“Not yet. Hold on! Don’t you understand my position?”

“Very clearly; you are short. So am I. If I could help you, I would do so with the greatest pleasure.”

“You can help me. We are both honest fellows, and don’t mean to wrong or injure any one.”

“That’s myself for one,” I replied, warmly.

He seemed to be using the very arguments which. I had applied to my own case while borrowing the funds of the bank that employed me. What did he mean by it? Could it be possible that he even suspected me of taking the money of the bank? Had he by any means obtained a hint of my financial operations? He was in another establishment. He could not suspect what none in our bank suspected. I was excited with champagne, and I dismissed the fear as preposterous.

“That’s myself for another!” exclaimed he, with more emphasis than the subject matter seemed to require. “My coppers have doubled on my hands.”

“What are your coppers?” I inquired.

“The Ballyhack,” he answered promptly. “Do you think I haven’t any?”

He pulled from his breast-pocket a bundle of papers, and exhibited certificates of shares for a very large amount of stock. Just at this time there was a fever of speculation in these copper stocks. While some were substantial companies, many were mere fancies, run up to high figures by unscrupulous and dishonest men. In the particular one he mentioned, the upward progress of the stock had been tremendous. Men had made five or ten thousand dollars in them as easily as they could turn their hands. It was patent to me that the Ballyhack had doubled in a week, and was gaining rapidly every day.
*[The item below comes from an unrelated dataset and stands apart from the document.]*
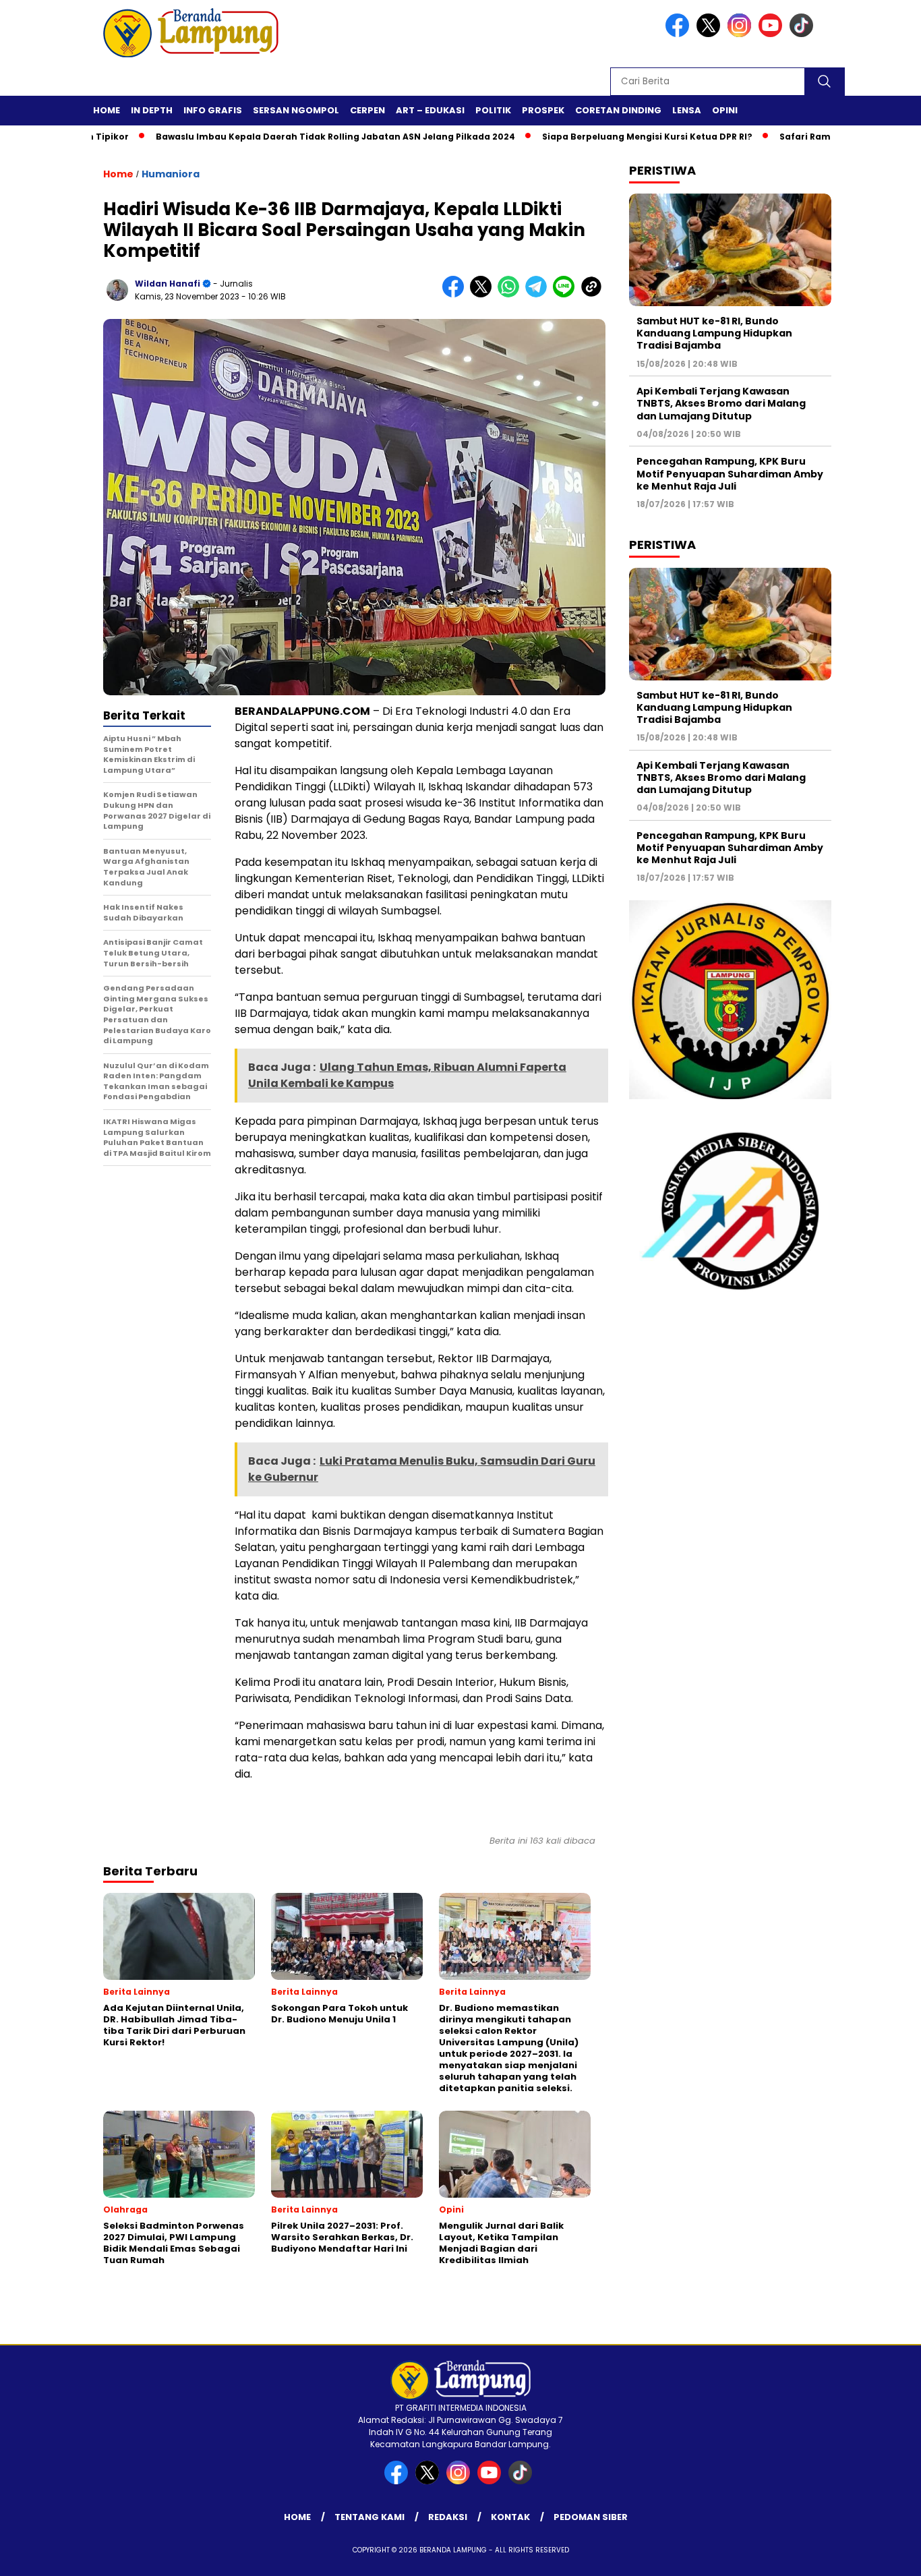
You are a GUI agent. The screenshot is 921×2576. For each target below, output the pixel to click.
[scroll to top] (882, 2555)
Cormorin had “gone in for a big thing,” for he exhibited two hundred shares, for which he had paid twenty-five, and which was now quoted at fifty. Shrewd men were buying it at this rate, confident that the stock would touch a hundred in a week or two. Cormorin’s statements, therefore, were reasonable, and I began to be deeply interested in the operation. If this reckless and semi-dissipated fellow could make five or ten thousand dollars in a fortnight, why might not I do the same. It flashed upon my mind that I could redeem myself from my own financial difficulties by this exciting process—if I only had the capital to make the investment. My companion had gone deeply into the business, and could advise me in regard to some safe and profitable speculation in coppers. It would be even less troublesome than borrowing money of Aunt Rachel.